- WHAT TO PRODUCE:
Your answer should be the lines of the listing that contain the word "toolbar".
++++ DATASET EXTRACT ++++
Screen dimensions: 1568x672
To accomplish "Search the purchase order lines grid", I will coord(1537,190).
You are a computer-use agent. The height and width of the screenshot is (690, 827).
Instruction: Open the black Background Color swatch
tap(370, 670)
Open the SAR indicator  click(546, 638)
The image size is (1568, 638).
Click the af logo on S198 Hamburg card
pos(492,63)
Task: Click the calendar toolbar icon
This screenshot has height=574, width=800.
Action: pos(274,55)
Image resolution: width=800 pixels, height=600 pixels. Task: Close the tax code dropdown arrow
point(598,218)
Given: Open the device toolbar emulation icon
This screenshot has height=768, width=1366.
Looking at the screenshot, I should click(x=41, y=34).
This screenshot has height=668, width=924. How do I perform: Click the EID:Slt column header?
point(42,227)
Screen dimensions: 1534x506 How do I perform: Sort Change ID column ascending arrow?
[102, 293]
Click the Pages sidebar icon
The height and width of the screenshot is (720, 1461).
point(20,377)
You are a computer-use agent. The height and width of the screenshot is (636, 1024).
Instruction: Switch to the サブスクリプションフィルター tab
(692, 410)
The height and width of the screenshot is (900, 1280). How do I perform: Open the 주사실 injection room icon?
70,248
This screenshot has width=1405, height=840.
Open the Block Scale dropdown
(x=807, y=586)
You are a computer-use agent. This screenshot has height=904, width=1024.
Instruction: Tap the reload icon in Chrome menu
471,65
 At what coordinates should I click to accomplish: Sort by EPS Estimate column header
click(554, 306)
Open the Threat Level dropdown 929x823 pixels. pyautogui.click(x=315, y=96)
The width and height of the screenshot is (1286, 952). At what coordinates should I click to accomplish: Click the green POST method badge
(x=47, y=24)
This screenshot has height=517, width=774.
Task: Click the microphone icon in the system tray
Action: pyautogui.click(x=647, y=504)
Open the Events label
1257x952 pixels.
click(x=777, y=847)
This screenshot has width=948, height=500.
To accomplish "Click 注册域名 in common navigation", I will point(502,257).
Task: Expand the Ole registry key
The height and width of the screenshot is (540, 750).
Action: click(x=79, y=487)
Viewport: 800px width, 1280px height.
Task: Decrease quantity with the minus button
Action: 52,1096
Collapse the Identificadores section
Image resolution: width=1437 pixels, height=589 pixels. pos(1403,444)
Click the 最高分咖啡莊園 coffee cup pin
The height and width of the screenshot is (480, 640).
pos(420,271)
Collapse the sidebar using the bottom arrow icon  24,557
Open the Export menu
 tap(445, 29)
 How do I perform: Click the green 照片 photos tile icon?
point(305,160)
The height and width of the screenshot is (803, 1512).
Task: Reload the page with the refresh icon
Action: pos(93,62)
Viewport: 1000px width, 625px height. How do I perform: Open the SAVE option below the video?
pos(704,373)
++++
- ANSWER AREA:
Task: Click the calendar toolbar icon
Given: Open the device toolbar emulation icon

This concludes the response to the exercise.